Mirror Poem by Sylvia Plath Summary, Notes and Line by Line Explanation in English

Introduction

Sylvia Plath’s dark and reflective poetry “Mirror” is one of her best. The poem is set up as a series of observations on the ways in which identity, aging, and mortality operate. Through vivid imagery and a striking use of metaphor, Plath investigates the ways in which our sense of self may be influenced and twisted by the world around us.

About the poet

American poet, novelist, and short-story writer Sylvia Plath (1932–1963). Her writings are noted for their passionate and very personal investigation of the topics of identity, mental illness, and the intricacies of the human experience. Plath battled depression and had many suicidal thoughts throughout her life, which finally resulted in her death by suicide at the age of 30.

Analysis

Stanza 1

I am silver and exact. I have no preconceptions.

Whatever I see I swallow immediately

Just as it is, unmisted by love or dislike.

I am not cruel, only truthful‚

The eye of a little god, four-cornered.

Most of the time I meditate on the opposite wall.

It is pink, with speckles. I have looked at it so long

I think it is part of my heart. But it flickers.

Faces and darkness separate us over and over.

The poem opens with the mirror giving its own self-description: “I am silver and exact.” The mirror states that it is apathetic about the subjects it encounters. It has no feelings or opinions regarding the things it reflects.
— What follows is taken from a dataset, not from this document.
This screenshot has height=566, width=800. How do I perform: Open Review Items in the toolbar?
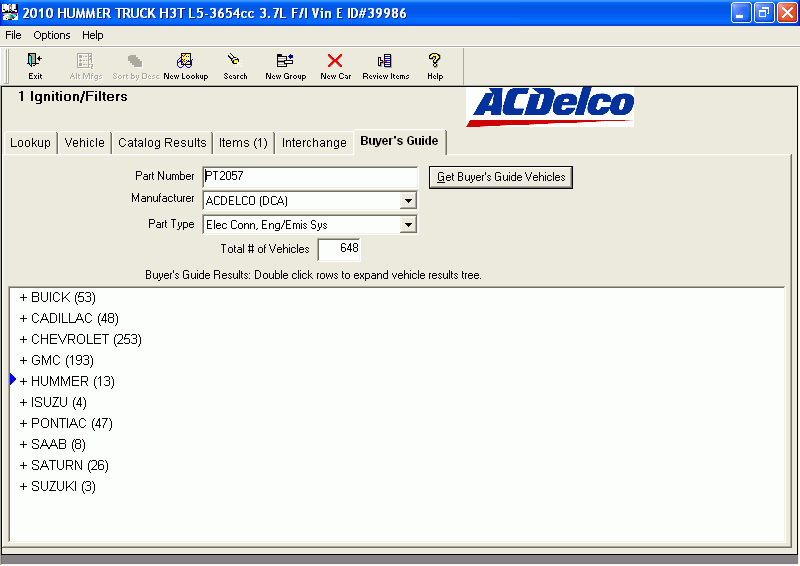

The mirror’s absence of emotion does not indicate that it is cruel; rather, it only implies that it presents the world as it is: “I am not cruel, only truthful.” The mirror continues by saying that it typically “meditates” on the pink wall across from it. The mirror admits that because it spends so much time staring at the wall, it feels as though the wall is part of its own heart: “I have looked at it so long/I think it is part of my heart.” Sometimes, though, the mirror is isolated from viewing the wall either by lack of light or because a person is staring into the mirror.

Stanza 2

Now I am a lake. A woman bends over me,

Searching my reaches for what she really is.

Then she turns to those liars, the candles or the moon.

I see her back, and reflect it faithfully.

She rewards me with tears and an agitation of hands.

I am important to her. She comes and goes.

Each morning it is her face that replaces the darkness.

In me she has drowned a young girl, and in me an old woman

Rises toward her day after day, like a terrible fish.

In the second stanza, a lady stares into the mirror as she seeks to figure out who she is. Then the lady turns away from the mirror and looks instead at candles and moonlight, yet the mirror continues to display the woman her identical reflection. The woman tears as she sees herself in the mirror. For the lady, the mirror holds significance. Every morning, she comes back to the mirror. The mirror concludes by telling the story of how the woman spent her youth staring into it and that now all that is left of her is her aging reflection.